▶ _RECORD EXCERPTS_
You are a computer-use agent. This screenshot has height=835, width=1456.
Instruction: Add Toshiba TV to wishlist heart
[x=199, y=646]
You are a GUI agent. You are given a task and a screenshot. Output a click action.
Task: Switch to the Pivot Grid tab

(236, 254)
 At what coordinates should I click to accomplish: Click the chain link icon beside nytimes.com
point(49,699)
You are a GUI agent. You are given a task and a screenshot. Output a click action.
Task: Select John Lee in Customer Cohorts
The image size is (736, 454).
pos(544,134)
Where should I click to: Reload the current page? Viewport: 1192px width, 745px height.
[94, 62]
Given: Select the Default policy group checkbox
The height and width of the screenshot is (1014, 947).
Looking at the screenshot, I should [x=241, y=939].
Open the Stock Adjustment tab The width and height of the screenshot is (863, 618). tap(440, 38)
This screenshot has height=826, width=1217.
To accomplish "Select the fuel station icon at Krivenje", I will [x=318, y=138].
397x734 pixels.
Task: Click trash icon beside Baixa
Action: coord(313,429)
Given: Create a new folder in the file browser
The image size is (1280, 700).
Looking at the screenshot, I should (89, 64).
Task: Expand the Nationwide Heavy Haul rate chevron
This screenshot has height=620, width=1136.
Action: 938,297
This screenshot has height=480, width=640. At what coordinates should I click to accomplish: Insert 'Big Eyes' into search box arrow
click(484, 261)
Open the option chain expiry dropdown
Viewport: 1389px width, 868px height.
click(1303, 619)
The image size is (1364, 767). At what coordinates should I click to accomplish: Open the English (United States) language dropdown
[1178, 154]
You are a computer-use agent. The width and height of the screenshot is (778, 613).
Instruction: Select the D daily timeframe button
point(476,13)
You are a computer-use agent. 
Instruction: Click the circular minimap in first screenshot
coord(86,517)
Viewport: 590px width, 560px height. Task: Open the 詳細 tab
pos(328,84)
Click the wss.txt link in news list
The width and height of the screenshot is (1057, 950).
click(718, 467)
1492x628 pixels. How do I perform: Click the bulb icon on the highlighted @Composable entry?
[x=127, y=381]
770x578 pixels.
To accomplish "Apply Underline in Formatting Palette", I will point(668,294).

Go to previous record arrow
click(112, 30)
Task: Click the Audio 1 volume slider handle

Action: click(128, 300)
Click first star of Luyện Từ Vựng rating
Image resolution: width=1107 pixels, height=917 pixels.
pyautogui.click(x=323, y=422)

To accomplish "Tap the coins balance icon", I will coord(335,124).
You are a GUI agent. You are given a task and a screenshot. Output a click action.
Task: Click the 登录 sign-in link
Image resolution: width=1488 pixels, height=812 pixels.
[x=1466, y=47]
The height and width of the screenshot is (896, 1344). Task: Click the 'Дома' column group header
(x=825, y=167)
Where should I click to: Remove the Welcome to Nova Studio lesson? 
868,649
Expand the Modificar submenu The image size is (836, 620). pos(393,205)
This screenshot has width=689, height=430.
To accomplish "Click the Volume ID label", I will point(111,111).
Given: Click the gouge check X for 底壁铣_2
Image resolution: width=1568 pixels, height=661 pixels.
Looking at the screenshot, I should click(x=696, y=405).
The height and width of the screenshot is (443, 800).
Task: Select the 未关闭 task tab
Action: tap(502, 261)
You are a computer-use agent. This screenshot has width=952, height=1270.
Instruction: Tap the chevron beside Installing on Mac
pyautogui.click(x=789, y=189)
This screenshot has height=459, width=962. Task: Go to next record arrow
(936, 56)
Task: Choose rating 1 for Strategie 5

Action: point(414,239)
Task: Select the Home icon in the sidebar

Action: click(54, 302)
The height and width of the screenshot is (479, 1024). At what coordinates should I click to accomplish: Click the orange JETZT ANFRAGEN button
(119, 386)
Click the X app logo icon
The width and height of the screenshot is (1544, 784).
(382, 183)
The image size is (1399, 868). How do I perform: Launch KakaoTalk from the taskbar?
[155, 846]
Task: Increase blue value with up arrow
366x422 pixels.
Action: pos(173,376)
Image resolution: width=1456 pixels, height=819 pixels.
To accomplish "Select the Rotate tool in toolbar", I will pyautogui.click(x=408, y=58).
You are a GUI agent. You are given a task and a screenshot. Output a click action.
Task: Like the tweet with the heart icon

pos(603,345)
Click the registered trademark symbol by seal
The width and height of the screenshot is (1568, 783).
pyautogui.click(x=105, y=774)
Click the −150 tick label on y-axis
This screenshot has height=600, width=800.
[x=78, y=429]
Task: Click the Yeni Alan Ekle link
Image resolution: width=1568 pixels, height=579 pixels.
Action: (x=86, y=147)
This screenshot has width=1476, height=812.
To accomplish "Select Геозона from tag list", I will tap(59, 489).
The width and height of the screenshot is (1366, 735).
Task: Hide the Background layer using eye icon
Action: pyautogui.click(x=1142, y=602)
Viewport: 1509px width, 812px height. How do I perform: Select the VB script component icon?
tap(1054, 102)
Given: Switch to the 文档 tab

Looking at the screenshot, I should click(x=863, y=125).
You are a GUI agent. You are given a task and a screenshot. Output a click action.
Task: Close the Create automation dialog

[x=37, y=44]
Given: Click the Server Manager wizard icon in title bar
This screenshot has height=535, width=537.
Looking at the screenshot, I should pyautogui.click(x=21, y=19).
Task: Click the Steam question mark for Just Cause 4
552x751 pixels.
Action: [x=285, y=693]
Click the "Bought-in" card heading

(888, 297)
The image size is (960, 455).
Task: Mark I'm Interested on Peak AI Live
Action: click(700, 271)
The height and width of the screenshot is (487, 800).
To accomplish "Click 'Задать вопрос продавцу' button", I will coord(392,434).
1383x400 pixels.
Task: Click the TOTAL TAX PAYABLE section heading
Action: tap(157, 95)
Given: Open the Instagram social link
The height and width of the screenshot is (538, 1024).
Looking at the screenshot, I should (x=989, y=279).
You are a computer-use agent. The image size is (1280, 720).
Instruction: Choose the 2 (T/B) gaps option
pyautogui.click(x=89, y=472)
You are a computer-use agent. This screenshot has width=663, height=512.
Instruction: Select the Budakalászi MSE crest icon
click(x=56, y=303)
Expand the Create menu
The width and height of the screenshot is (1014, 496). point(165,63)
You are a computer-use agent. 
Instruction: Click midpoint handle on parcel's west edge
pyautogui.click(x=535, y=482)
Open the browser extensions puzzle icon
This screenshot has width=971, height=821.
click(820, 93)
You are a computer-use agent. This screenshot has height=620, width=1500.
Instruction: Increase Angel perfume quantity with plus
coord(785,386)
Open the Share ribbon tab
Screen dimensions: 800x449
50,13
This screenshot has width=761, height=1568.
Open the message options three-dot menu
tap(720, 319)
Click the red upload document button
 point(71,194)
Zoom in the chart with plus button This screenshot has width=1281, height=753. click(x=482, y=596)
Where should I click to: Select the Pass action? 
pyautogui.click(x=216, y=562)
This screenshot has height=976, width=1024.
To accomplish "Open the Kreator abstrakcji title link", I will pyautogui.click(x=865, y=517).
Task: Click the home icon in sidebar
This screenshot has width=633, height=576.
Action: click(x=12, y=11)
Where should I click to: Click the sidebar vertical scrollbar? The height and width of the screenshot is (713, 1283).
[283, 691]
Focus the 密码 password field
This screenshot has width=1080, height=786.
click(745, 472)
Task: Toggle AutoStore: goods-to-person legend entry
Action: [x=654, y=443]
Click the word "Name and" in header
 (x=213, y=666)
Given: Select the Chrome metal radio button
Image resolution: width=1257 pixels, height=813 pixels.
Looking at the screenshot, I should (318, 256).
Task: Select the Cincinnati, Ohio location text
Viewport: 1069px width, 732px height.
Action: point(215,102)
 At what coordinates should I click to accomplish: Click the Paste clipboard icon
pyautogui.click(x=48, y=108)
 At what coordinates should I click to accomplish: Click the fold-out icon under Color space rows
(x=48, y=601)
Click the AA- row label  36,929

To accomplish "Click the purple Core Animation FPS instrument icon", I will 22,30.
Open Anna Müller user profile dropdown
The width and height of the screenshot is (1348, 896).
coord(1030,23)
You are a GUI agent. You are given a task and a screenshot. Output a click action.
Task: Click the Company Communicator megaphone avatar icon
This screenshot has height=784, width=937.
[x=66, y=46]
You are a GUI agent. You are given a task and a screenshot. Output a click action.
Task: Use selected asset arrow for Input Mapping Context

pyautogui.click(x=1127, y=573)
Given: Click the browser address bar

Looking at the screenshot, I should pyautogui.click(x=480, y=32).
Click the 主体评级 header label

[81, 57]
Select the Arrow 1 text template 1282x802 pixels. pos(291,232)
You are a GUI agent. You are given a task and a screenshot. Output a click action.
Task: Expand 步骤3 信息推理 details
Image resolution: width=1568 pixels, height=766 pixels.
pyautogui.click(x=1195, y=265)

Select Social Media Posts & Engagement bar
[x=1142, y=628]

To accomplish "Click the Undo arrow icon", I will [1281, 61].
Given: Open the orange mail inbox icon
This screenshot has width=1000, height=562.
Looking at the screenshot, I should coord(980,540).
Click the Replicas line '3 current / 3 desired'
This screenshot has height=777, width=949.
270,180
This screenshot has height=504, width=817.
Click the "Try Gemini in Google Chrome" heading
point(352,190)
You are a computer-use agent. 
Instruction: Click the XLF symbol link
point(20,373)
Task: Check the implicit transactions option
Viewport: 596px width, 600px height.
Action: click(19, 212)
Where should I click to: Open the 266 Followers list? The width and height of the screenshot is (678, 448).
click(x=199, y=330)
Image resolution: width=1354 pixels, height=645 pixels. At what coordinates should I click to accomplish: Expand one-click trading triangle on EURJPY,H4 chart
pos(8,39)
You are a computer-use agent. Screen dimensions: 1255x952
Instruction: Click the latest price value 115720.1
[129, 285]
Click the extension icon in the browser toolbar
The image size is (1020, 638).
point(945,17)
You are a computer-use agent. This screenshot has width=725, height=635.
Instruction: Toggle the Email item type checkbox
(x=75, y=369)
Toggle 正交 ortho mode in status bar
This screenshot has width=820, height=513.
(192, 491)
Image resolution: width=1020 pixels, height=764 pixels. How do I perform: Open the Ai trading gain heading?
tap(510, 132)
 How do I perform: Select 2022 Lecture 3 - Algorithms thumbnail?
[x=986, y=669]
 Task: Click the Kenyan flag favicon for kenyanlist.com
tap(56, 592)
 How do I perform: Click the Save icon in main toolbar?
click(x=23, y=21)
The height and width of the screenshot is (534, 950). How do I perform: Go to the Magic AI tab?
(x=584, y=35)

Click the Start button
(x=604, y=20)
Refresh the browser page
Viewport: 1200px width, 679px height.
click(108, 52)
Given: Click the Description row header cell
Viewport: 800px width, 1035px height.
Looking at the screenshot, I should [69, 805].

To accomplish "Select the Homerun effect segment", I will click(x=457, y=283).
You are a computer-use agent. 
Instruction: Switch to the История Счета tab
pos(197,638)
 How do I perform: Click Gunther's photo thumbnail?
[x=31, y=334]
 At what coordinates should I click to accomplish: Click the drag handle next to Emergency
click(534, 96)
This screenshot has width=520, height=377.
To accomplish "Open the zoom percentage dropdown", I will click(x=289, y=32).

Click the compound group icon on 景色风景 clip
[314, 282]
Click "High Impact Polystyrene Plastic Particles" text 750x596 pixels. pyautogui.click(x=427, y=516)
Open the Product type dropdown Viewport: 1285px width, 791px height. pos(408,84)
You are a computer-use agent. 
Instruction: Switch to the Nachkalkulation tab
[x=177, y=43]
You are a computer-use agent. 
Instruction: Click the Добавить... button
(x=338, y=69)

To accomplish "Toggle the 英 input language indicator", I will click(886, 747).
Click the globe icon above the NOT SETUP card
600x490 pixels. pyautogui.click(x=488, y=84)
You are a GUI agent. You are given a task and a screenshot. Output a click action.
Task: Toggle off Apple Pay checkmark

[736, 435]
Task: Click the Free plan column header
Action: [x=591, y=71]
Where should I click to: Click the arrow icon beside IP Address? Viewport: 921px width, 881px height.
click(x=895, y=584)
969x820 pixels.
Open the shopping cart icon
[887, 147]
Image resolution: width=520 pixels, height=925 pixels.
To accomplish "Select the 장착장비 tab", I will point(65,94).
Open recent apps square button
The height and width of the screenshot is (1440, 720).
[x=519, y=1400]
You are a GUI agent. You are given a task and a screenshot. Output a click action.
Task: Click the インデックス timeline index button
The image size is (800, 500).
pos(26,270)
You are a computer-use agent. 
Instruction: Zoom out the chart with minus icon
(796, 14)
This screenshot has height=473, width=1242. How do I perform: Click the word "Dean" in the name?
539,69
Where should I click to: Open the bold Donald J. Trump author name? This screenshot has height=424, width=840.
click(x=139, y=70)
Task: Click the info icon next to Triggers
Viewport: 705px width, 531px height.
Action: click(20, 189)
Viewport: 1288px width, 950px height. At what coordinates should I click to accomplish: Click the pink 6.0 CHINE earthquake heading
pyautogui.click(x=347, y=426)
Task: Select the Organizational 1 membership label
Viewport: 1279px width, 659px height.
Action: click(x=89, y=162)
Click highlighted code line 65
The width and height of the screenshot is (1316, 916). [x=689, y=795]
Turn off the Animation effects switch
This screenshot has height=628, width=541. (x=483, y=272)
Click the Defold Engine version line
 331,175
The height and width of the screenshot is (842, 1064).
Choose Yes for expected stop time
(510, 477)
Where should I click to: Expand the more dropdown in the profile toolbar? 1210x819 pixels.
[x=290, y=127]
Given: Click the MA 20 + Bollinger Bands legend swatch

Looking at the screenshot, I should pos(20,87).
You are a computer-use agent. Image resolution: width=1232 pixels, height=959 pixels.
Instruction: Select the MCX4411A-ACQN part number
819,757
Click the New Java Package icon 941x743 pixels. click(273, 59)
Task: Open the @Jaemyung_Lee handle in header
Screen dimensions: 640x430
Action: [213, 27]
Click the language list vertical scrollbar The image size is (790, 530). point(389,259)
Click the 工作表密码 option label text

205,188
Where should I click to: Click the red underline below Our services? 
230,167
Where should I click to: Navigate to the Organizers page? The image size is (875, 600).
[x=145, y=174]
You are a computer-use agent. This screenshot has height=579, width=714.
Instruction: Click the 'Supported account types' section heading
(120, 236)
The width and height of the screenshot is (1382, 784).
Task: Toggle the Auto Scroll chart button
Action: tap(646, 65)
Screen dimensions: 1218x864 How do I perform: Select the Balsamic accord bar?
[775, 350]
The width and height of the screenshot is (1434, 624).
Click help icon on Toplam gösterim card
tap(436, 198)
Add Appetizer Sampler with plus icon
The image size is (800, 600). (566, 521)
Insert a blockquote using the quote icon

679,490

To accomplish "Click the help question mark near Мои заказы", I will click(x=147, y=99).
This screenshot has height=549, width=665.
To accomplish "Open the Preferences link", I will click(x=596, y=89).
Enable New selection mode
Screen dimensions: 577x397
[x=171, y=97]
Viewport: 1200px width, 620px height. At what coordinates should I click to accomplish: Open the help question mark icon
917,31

▶ _PROBLEM TO SOLVE_
Retype the first line of the entries and every line after it, please, through the line that contains "Task: Select John Lee in Customer Cohorts". Add nothing.

▶ _YOUR RESPONSE_
You are a computer-use agent. This screenshot has height=835, width=1456.
Instruction: Add Toshiba TV to wishlist heart
[x=199, y=646]
You are a GUI agent. You are given a task and a screenshot. Output a click action.
Task: Switch to the Pivot Grid tab

(236, 254)
 At what coordinates should I click to accomplish: Click the chain link icon beside nytimes.com
point(49,699)
You are a GUI agent. You are given a task and a screenshot. Output a click action.
Task: Select John Lee in Customer Cohorts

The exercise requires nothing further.